[Stored data]
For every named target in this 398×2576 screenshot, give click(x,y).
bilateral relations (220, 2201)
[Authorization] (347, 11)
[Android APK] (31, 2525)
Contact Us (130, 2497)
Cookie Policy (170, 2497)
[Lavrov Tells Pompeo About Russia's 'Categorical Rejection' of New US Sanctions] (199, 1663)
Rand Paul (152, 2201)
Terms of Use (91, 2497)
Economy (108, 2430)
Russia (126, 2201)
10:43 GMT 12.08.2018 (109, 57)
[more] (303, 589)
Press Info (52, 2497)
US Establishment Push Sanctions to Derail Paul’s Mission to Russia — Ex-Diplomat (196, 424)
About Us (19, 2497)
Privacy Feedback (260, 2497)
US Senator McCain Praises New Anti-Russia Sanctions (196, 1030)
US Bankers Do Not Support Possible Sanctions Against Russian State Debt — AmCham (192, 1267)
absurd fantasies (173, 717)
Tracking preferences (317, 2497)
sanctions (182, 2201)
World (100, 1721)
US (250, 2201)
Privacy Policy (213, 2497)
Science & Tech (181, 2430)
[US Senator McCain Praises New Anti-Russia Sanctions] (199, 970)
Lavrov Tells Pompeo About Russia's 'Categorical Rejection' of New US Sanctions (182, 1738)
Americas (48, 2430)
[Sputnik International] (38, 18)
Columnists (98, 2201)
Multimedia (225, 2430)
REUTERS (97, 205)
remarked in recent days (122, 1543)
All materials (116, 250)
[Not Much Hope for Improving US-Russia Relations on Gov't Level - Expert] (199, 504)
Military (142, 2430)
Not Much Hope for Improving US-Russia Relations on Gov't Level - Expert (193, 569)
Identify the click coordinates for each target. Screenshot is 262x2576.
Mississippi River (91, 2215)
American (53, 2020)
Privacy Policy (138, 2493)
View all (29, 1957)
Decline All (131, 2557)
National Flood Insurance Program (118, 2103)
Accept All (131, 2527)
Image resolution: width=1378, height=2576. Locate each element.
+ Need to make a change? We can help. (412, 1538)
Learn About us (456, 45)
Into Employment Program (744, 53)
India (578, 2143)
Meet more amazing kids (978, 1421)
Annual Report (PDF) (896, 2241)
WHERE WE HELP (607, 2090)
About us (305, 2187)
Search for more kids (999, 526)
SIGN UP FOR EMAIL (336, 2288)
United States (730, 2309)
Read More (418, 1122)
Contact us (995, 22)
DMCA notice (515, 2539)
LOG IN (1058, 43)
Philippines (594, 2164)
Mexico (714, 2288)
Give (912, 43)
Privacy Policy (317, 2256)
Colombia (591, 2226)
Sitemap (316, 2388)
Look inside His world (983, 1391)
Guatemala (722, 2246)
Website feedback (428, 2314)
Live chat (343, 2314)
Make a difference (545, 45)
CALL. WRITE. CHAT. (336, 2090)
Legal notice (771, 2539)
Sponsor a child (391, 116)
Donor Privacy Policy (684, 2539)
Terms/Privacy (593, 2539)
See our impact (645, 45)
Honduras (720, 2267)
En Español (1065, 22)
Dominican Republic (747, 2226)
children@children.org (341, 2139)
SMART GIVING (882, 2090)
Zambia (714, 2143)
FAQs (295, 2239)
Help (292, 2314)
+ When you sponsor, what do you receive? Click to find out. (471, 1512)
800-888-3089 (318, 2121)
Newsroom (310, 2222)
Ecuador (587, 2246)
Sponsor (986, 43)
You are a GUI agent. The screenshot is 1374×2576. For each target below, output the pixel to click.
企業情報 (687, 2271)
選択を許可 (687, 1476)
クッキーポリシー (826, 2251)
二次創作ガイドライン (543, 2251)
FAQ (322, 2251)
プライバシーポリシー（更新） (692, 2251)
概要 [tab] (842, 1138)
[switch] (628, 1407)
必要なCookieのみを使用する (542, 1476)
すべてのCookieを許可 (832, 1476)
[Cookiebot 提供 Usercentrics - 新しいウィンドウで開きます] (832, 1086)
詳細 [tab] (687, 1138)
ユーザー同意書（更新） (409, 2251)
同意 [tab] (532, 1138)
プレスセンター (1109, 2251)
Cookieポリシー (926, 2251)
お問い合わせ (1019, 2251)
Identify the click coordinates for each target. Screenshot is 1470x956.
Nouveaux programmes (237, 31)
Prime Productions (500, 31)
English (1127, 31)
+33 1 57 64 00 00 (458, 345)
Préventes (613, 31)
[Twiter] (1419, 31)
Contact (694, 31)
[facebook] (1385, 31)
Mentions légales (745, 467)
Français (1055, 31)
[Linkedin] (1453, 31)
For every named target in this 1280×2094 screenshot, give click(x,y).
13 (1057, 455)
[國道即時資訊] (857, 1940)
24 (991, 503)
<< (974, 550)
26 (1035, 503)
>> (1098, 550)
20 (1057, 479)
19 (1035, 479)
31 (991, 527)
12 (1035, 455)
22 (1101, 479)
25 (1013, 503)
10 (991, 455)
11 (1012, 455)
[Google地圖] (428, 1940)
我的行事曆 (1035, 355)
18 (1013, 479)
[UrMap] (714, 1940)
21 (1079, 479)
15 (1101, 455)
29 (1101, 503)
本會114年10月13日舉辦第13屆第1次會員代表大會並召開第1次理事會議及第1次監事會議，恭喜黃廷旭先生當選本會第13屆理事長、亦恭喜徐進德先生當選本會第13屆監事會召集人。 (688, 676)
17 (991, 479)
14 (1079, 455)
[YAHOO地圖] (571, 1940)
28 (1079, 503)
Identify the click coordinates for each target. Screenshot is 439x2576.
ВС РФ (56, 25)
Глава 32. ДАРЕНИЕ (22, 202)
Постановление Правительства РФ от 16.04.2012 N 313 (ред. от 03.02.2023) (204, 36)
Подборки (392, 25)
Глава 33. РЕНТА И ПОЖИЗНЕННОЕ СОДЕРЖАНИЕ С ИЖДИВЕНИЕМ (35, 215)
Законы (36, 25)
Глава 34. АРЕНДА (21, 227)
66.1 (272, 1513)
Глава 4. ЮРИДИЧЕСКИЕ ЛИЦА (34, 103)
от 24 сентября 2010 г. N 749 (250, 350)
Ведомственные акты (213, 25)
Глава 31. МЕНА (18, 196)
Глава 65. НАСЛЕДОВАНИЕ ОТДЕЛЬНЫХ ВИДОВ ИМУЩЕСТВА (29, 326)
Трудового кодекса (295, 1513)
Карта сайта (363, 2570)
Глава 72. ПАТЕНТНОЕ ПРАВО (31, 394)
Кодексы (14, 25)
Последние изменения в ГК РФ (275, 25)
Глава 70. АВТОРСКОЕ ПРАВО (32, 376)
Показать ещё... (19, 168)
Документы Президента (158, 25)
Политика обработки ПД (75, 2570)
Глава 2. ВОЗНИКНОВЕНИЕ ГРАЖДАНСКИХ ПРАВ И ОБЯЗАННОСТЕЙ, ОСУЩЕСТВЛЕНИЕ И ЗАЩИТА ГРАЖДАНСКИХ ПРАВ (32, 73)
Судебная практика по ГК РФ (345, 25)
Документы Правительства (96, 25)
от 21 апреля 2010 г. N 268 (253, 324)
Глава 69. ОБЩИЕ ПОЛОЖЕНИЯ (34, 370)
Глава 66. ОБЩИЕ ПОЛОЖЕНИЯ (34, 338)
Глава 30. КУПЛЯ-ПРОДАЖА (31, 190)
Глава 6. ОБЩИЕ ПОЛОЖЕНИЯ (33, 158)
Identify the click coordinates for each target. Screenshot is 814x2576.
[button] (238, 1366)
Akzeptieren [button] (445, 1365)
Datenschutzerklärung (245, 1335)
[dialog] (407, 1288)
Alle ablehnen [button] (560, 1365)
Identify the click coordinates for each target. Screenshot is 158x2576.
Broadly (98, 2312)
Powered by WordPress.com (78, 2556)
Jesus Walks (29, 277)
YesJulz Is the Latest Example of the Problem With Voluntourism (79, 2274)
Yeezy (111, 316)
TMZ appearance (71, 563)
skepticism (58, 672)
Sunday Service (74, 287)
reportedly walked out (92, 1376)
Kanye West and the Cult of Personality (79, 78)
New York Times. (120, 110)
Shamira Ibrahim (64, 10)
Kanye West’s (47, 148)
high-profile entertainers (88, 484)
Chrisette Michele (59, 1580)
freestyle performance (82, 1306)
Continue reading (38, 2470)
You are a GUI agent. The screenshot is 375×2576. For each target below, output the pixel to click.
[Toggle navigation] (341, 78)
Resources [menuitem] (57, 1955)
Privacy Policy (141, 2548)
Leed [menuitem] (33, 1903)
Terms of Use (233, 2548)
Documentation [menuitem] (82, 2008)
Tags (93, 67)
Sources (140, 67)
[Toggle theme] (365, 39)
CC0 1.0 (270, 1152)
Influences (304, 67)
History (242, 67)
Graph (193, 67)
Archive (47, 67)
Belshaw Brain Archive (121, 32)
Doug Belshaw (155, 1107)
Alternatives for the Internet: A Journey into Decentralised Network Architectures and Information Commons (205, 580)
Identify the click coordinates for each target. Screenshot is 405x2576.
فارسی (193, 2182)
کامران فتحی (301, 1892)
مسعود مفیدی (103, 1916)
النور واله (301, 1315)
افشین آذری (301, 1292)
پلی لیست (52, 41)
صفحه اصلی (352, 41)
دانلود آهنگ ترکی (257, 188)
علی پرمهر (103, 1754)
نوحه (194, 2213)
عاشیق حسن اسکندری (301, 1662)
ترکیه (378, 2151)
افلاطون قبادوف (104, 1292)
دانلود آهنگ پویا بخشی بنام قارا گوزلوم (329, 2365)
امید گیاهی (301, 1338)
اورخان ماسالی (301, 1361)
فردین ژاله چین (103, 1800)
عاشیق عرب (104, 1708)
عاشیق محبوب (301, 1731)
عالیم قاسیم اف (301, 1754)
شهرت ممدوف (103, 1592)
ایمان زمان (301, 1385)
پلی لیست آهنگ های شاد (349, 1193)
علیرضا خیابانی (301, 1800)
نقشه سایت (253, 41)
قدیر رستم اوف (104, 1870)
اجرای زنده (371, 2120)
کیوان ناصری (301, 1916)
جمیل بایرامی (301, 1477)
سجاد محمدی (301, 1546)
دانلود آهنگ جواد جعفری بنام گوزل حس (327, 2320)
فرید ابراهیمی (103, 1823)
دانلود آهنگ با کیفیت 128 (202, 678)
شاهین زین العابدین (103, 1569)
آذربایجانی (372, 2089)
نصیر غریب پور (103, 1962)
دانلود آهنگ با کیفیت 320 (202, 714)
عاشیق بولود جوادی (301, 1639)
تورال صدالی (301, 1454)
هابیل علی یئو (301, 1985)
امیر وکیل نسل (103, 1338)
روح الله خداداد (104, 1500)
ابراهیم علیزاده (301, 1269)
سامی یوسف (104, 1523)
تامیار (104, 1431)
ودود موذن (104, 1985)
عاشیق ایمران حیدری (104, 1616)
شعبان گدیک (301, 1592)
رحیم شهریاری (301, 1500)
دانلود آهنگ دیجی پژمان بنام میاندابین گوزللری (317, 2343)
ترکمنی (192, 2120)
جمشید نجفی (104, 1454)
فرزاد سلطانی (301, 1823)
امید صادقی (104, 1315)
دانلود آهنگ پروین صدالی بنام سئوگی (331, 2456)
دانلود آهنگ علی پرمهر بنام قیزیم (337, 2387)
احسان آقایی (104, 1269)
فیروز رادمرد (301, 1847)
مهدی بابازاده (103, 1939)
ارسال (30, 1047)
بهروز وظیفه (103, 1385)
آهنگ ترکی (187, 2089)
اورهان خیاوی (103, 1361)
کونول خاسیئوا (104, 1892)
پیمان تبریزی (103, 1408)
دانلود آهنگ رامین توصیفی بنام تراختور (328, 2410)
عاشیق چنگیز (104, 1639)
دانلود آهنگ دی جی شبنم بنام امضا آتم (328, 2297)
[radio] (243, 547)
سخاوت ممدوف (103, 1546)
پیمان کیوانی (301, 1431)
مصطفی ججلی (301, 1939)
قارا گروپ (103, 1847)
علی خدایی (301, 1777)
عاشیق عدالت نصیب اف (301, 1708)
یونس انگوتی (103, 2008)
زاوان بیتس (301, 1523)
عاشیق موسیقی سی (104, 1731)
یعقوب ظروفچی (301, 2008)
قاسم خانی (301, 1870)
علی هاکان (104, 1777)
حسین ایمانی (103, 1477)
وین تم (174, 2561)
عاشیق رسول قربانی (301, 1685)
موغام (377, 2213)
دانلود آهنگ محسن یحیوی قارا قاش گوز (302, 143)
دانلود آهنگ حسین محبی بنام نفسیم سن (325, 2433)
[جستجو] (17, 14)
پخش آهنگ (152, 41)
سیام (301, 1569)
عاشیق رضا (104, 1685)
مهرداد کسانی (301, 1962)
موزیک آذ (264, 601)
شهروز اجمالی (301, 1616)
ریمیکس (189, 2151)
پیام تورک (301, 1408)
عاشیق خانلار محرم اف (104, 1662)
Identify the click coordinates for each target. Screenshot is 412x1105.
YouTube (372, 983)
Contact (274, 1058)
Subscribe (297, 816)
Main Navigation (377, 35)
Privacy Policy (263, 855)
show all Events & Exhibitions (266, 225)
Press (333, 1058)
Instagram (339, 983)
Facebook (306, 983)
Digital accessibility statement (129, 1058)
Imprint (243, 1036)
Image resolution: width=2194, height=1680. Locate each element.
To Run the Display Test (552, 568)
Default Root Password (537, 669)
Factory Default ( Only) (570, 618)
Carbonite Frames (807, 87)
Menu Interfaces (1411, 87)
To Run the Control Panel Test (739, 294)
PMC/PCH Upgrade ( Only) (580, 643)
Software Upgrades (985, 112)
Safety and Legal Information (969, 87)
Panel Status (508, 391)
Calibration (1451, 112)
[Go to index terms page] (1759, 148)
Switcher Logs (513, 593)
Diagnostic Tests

- Exercise directions: Among the lines above, repeat exactly those from the line with "28 (1079, 503)" to the line with "от 24 сентября 2010 г. N 749 (250, 350)", counting both ends.

- Solution:
28 (1079, 503)
Identify the click coordinates for each target. Screenshot is 439x2576.
ВС РФ (56, 25)
Глава 32. ДАРЕНИЕ (22, 202)
Постановление Правительства РФ от 16.04.2012 N 313 (ред. от 03.02.2023) (204, 36)
Подборки (392, 25)
Глава 33. РЕНТА И ПОЖИЗНЕННОЕ СОДЕРЖАНИЕ С ИЖДИВЕНИЕМ (35, 215)
Законы (36, 25)
Глава 34. АРЕНДА (21, 227)
66.1 (272, 1513)
Глава 4. ЮРИДИЧЕСКИЕ ЛИЦА (34, 103)
от 24 сентября 2010 г. N 749 (250, 350)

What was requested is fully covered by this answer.